Dataset entries
*** Begin section ***
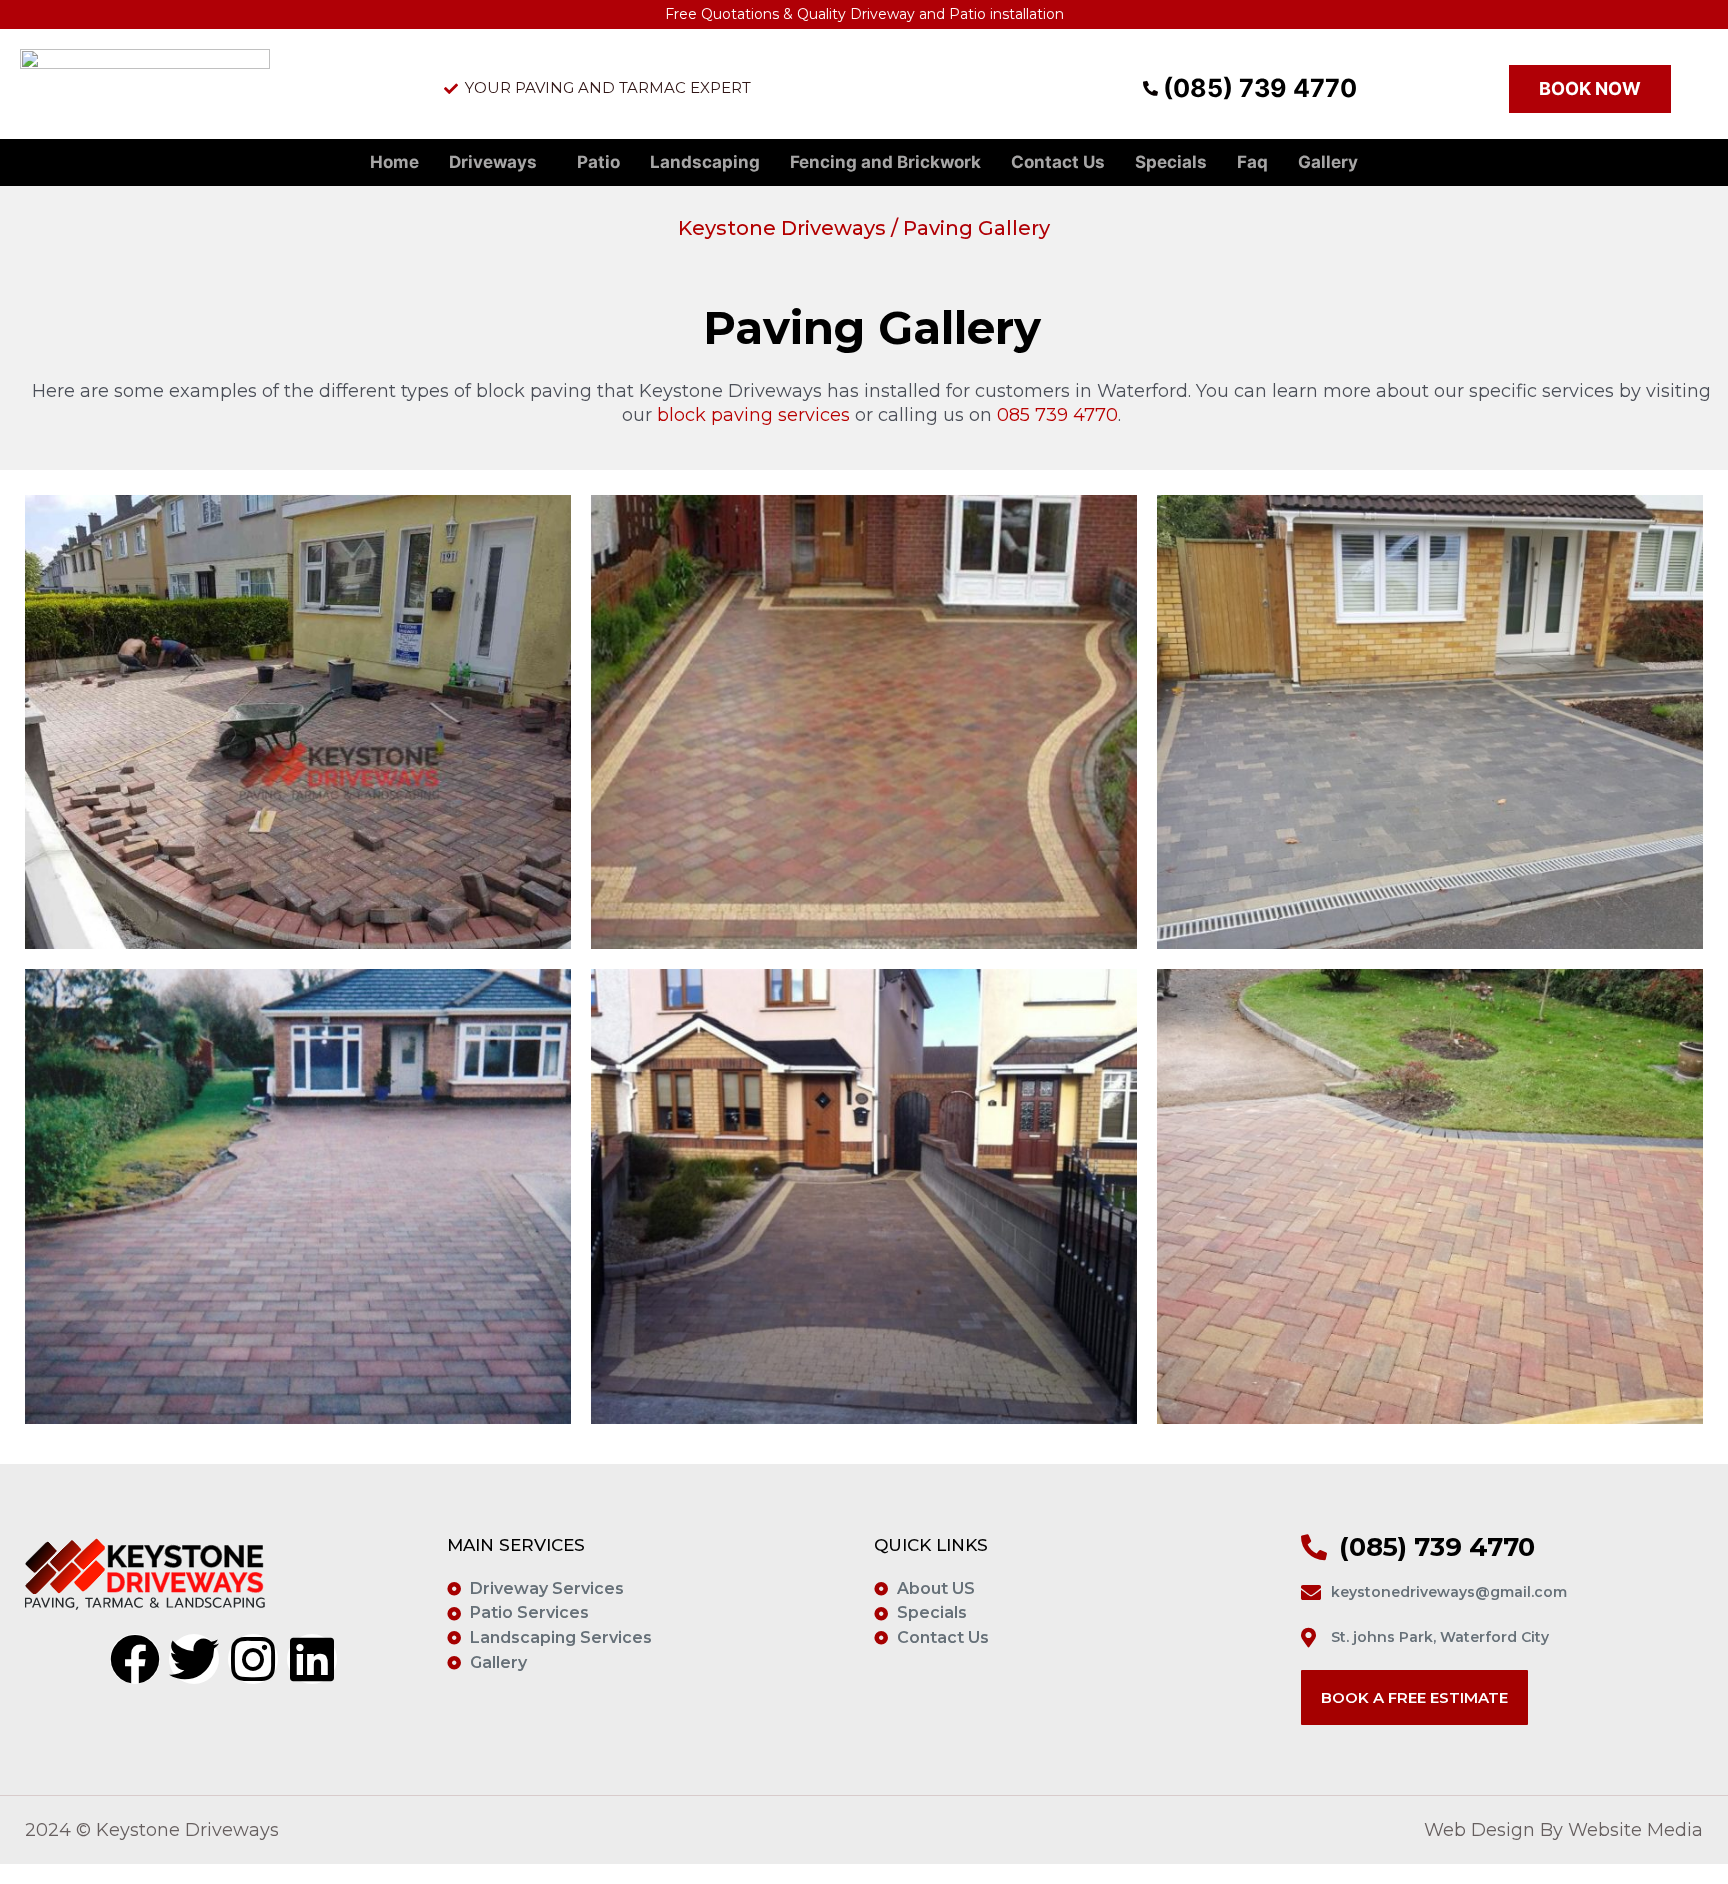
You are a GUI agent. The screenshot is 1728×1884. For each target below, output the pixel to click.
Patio (598, 162)
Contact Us (1058, 162)
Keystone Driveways (782, 228)
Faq (1252, 162)
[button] (498, 162)
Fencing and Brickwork (885, 162)
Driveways (493, 162)
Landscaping (705, 162)
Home (394, 162)
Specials (1171, 162)
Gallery (1328, 162)
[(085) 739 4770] (1143, 88)
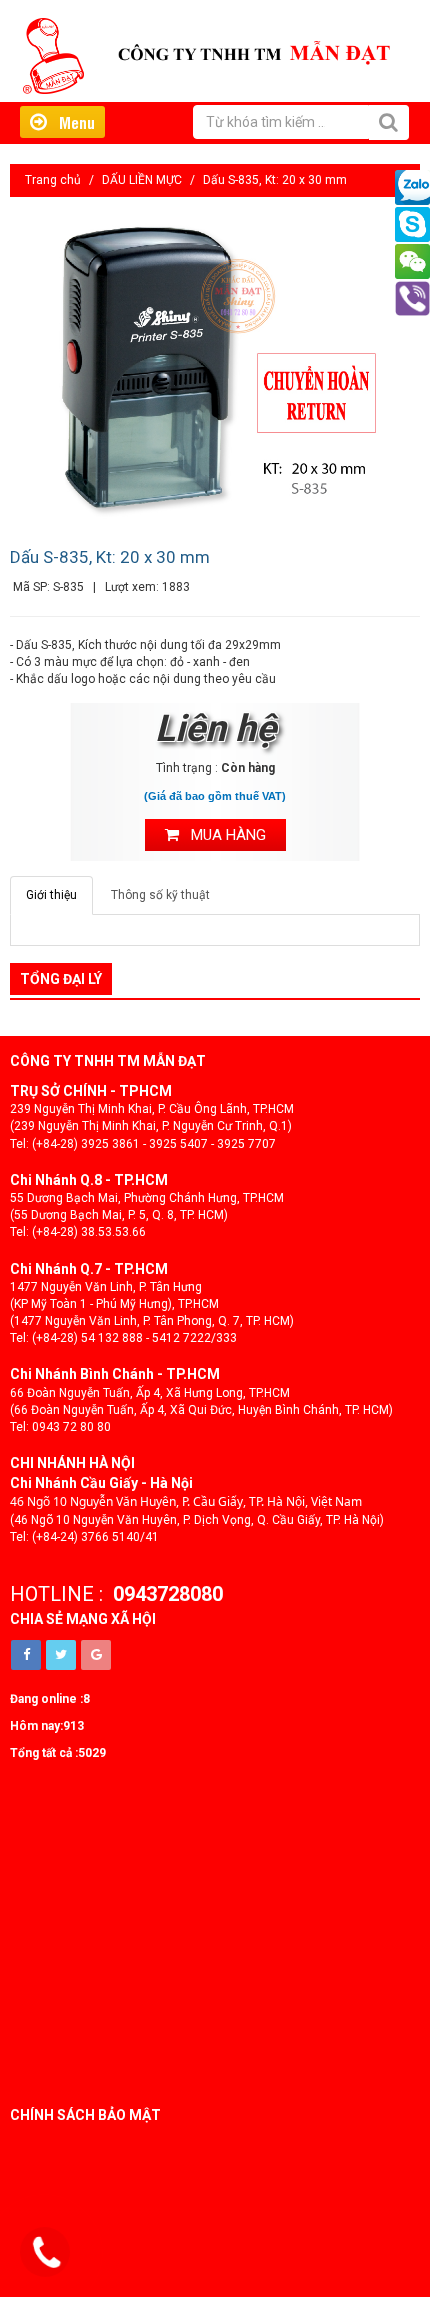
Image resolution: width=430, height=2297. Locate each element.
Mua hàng (222, 835)
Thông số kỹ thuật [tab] (160, 895)
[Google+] (96, 1655)
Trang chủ (53, 180)
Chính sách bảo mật (85, 2115)
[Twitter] (61, 1655)
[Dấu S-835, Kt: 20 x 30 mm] (215, 370)
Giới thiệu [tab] (51, 895)
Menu (71, 122)
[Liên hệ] (47, 2253)
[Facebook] (26, 1655)
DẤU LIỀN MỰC (142, 180)
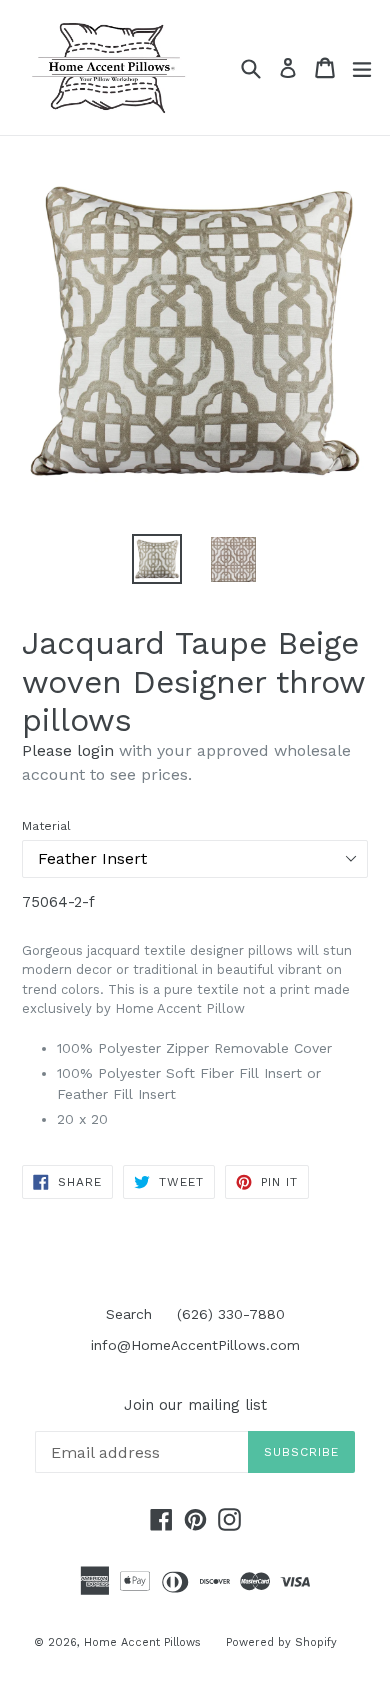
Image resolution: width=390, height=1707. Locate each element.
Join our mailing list (195, 1405)
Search (129, 1314)
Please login (68, 750)
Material (46, 826)
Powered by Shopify (281, 1642)
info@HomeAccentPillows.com (195, 1345)
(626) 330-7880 (231, 1314)
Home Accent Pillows (142, 1642)
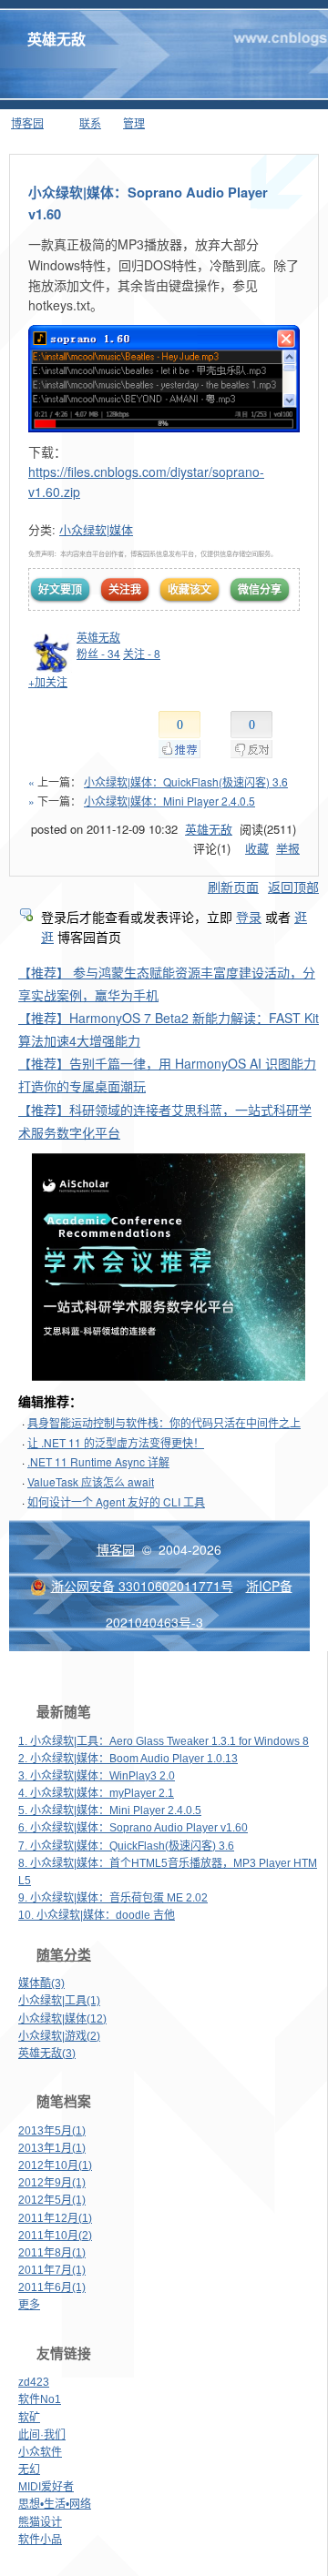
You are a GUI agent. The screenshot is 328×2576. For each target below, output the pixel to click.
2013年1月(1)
*** End section ***
Give the entries above again exactly, minus their pictures.

SOLVED PROBLEM -
You are a GUI agent. The screenshot is 1728×1884. For each target below, output the pixel to click.
Patio (598, 162)
Contact Us (1058, 162)
Keystone Driveways (782, 228)
Faq (1252, 162)
[button] (498, 162)
Fencing and Brickwork (885, 162)
Driveways (493, 162)
Landscaping (705, 162)
Home (394, 162)
Specials (1171, 162)
Gallery (1328, 162)
[(085) 739 4770] (1143, 88)
Image resolution: width=430, height=2297. Locate each element.
Mua hàng (222, 835)
Thông số kỹ thuật [tab] (160, 895)
[Google+] (96, 1655)
Trang chủ (53, 180)
Chính sách bảo mật (85, 2115)
[Twitter] (61, 1655)
[Dấu S-835, Kt: 20 x 30 mm] (215, 370)
Giới thiệu [tab] (51, 895)
Menu (71, 122)
[Liên hệ] (47, 2253)
[Facebook] (26, 1655)
DẤU LIỀN MỰC (142, 180)
Image resolution: width=390, height=1707. Locate each element.
Join our mailing list (195, 1405)
Search (129, 1314)
Please login (68, 750)
Material (46, 826)
Powered by Shopify (281, 1642)
info@HomeAccentPillows.com (195, 1345)
(626) 330-7880 (231, 1314)
Home Accent Pillows (142, 1642)
You are a GUI agent. The screenshot is 328×2576. For each target below, output the pixel to click.
2013年1月(1)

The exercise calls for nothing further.